Asking for a QC answer instead of a QC plan. “Is this dataset clean?” is the wrong question. “What evidence would I need to call this dataset clean?” is the right one.
Letting the AI name your clusters. Cluster identity is markers and prior knowledge, not Leiden numbers.
Wrong organism prefix. MT- for human, mt- for mouse. A mismatch silently flags zero mt-genes and corrupts every threshold downstream.

Exercises

Load PBMC 3k. Without consulting an AI, sketch a QC plan in five bullets before any code. Compare with what the AI suggests. Where do you disagree?
Take a small dataset of your own, or a public one from your subfield. Frame it for an AI in three sentences (platform, organism, expected biology). Then ask for a QC plan. Critique it before running.
Run the worked example end-to-end. Record one decision where you overrode the AI’s first suggestion, and one where you accepted it. The disclosure rubric for the Week 3 mini-project asks for both.

Check your understanding

You are running QC on a mouse lung scRNA-seq dataset. The AI suggests adata.var['mt'] = adata.var_names.str.startswith('MT-'). What goes wrong, and what is the fix?
Your PBMC dataset shows a pct_counts_mt median of 12% with a tail to 25%. The AI recommends a 5% cutoff “as standard for PBMCs”. Should you accept it? Why or why not?
Scrublet on a 3,000-cell PBMC sample flags 11% as predicted doublets. What does that flag, and what would you check before filtering?

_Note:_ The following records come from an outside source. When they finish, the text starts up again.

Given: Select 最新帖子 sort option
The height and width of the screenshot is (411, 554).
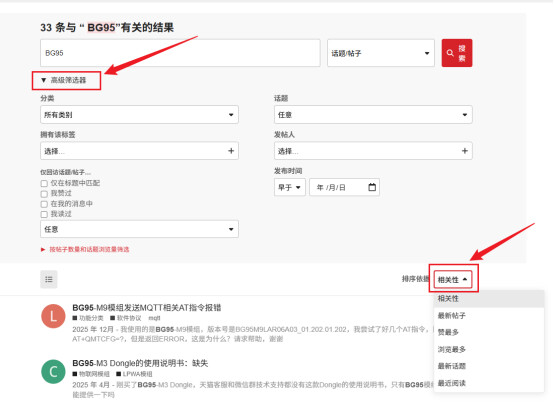Looking at the screenshot, I should (x=452, y=315).
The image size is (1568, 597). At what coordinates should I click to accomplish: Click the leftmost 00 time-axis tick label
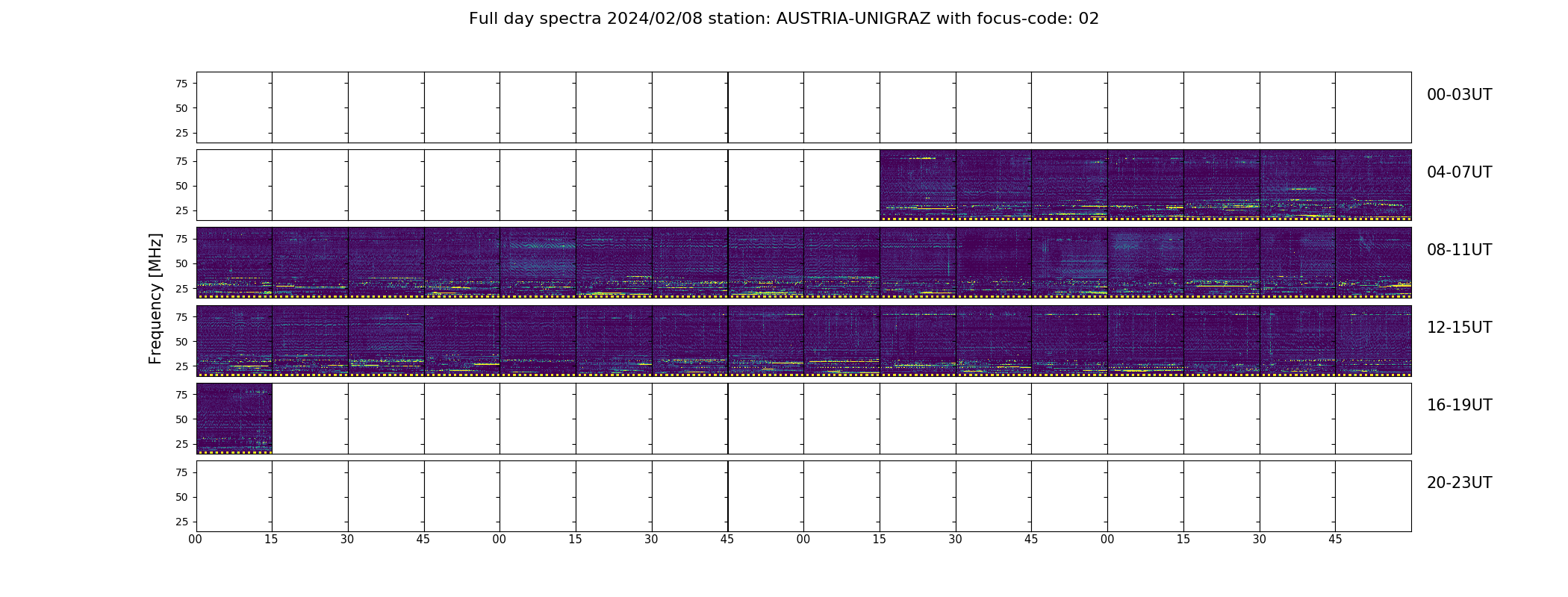196,539
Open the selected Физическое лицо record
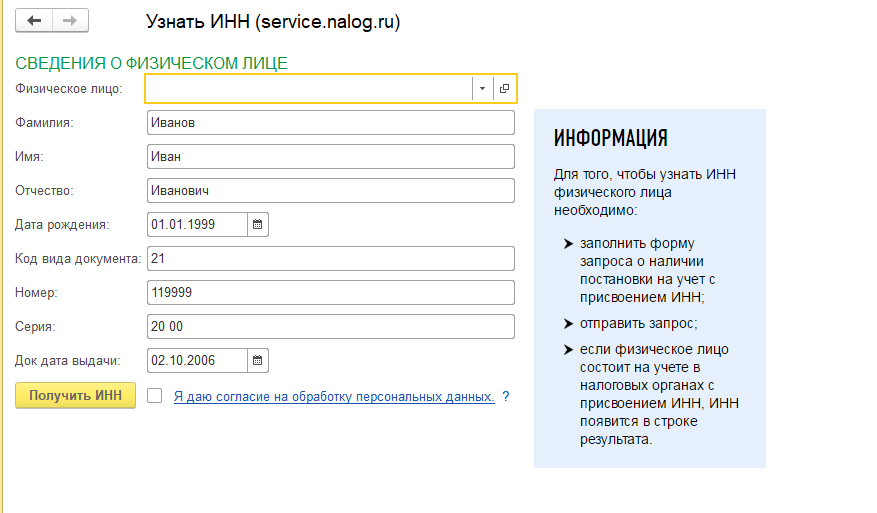877x513 pixels. pos(504,89)
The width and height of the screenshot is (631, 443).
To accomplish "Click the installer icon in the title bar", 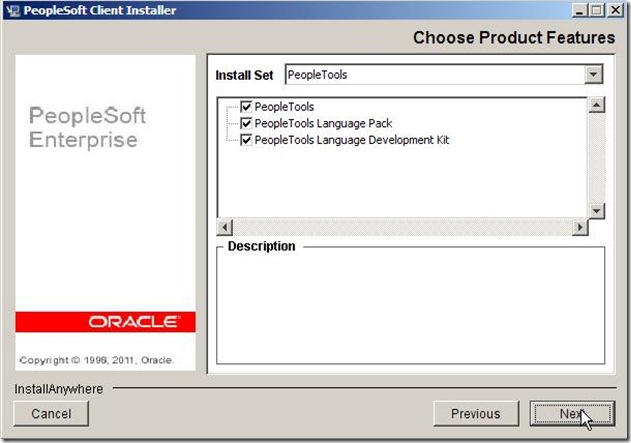I will tap(12, 10).
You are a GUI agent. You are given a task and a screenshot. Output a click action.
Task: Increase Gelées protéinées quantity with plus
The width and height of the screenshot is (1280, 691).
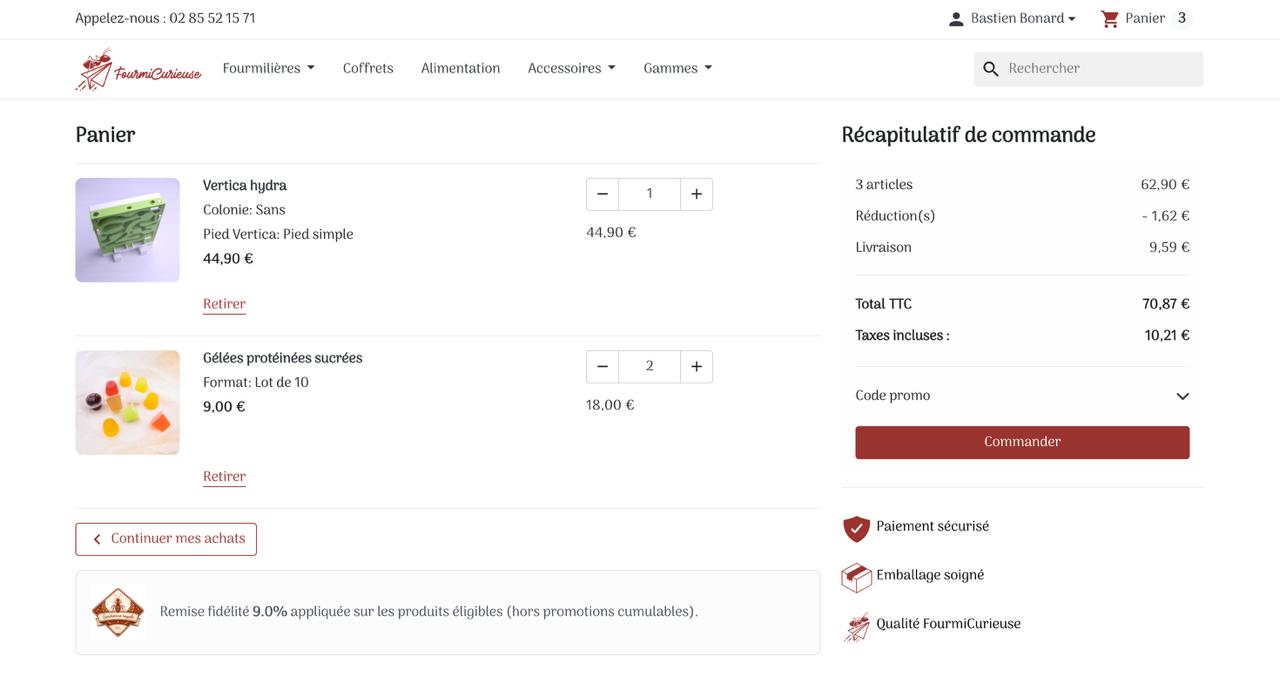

Answers: 1. The mouse mt-gene prefix is mt- (lowercase), not MT-. The flag column will be all False, pct_counts_mt will be 0 for every cell, and you will silently fail to filter dying cells. Fix: adata.var_names.str.startswith('mt-'). 2. No. The suggestion ignores your data. A median of 12% means most cells would be filtered. Either your dissociation was harsh (rerun upstream) or 5% is the wrong cutoff for this sample. Inspect the violin and pick a threshold above the main body but below the dying-cell tail. 3. The expected doublet rate for about 3,000 loaded cells is 2 to 4%. 11% is roughly three times that. Check loading concentration (was it over-loaded?), Scrublet’s expected-doublet-rate parameter, and whether two real but transcriptionally similar cell types are being misread as doublets.